| INSTRUCTIONS TO FOLLOW |
Rewrite all the items below with each "Instruction" changed to "Goal", leaving everything else unchanged.

| SUPPLIED RECORDS |
***

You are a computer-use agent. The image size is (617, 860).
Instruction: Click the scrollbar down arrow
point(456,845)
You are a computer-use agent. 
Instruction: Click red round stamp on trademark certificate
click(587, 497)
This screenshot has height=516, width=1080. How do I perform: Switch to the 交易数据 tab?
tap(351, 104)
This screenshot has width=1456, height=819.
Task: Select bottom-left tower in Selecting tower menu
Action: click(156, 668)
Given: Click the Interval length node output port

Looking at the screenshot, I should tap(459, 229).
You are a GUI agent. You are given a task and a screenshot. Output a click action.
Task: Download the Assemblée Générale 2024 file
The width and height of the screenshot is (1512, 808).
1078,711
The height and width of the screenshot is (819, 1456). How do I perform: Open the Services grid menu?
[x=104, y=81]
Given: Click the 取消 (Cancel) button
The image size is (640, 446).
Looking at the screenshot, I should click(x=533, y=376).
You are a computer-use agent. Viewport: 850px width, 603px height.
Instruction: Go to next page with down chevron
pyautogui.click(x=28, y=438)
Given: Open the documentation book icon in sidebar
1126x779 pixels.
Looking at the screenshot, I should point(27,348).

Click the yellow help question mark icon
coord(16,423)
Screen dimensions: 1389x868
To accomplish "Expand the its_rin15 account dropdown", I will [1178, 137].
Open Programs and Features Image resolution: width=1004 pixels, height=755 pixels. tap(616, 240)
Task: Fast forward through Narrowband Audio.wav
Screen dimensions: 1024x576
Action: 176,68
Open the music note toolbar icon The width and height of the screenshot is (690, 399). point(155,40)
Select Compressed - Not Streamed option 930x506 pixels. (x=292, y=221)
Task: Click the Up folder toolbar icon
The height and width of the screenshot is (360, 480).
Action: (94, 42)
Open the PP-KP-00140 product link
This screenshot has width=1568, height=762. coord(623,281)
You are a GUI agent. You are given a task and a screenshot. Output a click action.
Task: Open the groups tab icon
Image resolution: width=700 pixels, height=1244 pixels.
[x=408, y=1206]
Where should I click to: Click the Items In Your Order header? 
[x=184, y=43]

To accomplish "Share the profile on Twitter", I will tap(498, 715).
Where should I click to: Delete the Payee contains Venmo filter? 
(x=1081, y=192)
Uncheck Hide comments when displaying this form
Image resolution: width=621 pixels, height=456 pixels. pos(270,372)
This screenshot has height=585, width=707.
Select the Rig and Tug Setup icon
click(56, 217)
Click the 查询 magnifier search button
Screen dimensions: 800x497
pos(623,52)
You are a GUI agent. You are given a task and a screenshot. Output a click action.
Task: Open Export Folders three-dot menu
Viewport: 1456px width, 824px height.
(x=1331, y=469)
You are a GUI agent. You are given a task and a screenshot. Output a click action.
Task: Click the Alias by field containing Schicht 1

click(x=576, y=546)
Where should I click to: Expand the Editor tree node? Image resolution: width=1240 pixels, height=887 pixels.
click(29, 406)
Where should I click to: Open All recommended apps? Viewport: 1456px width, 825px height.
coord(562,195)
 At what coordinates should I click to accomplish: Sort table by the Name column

***

| TASK RESPONSE |
You are a computer-use agent. The image size is (617, 860).
Goal: Click the scrollbar down arrow
point(456,845)
You are a computer-use agent. 
Goal: Click red round stamp on trademark certificate
click(587, 497)
This screenshot has height=516, width=1080. How do I perform: Switch to the 交易数据 tab?
tap(351, 104)
This screenshot has width=1456, height=819.
Task: Select bottom-left tower in Selecting tower menu
Action: click(156, 668)
Given: Click the Interval length node output port

Looking at the screenshot, I should tap(459, 229).
You are a GUI agent. You are given a task and a screenshot. Output a click action.
Task: Download the Assemblée Générale 2024 file
The width and height of the screenshot is (1512, 808).
1078,711
The height and width of the screenshot is (819, 1456). How do I perform: Open the Services grid menu?
[x=104, y=81]
Given: Click the 取消 (Cancel) button
The image size is (640, 446).
Looking at the screenshot, I should click(x=533, y=376).
You are a computer-use agent. Viewport: 850px width, 603px height.
Goal: Go to next page with down chevron
pyautogui.click(x=28, y=438)
Given: Open the documentation book icon in sidebar
1126x779 pixels.
Looking at the screenshot, I should point(27,348).

Click the yellow help question mark icon
coord(16,423)
Screen dimensions: 1389x868
To accomplish "Expand the its_rin15 account dropdown", I will [1178, 137].
Open Programs and Features Image resolution: width=1004 pixels, height=755 pixels. tap(616, 240)
Task: Fast forward through Narrowband Audio.wav
Screen dimensions: 1024x576
Action: 176,68
Open the music note toolbar icon The width and height of the screenshot is (690, 399). point(155,40)
Select Compressed - Not Streamed option 930x506 pixels. (x=292, y=221)
Task: Click the Up folder toolbar icon
The height and width of the screenshot is (360, 480).
Action: (94, 42)
Open the PP-KP-00140 product link
This screenshot has width=1568, height=762. coord(623,281)
You are a GUI agent. You are given a task and a screenshot. Output a click action.
Task: Open the groups tab icon
Image resolution: width=700 pixels, height=1244 pixels.
[x=408, y=1206]
Where should I click to: Click the Items In Your Order header? 
[x=184, y=43]

To accomplish "Share the profile on Twitter", I will tap(498, 715).
Where should I click to: Delete the Payee contains Venmo filter? 
(x=1081, y=192)
Uncheck Hide comments when displaying this form
Image resolution: width=621 pixels, height=456 pixels. pos(270,372)
This screenshot has height=585, width=707.
Select the Rig and Tug Setup icon
click(56, 217)
Click the 查询 magnifier search button
Screen dimensions: 800x497
pos(623,52)
You are a GUI agent. You are given a task and a screenshot. Output a click action.
Task: Open Export Folders three-dot menu
Viewport: 1456px width, 824px height.
(x=1331, y=469)
You are a GUI agent. You are given a task and a screenshot. Output a click action.
Task: Click the Alias by field containing Schicht 1

click(x=576, y=546)
Where should I click to: Expand the Editor tree node? Image resolution: width=1240 pixels, height=887 pixels.
click(29, 406)
Where should I click to: Open All recommended apps? Viewport: 1456px width, 825px height.
coord(562,195)
 At what coordinates should I click to accomplish: Sort table by the Name column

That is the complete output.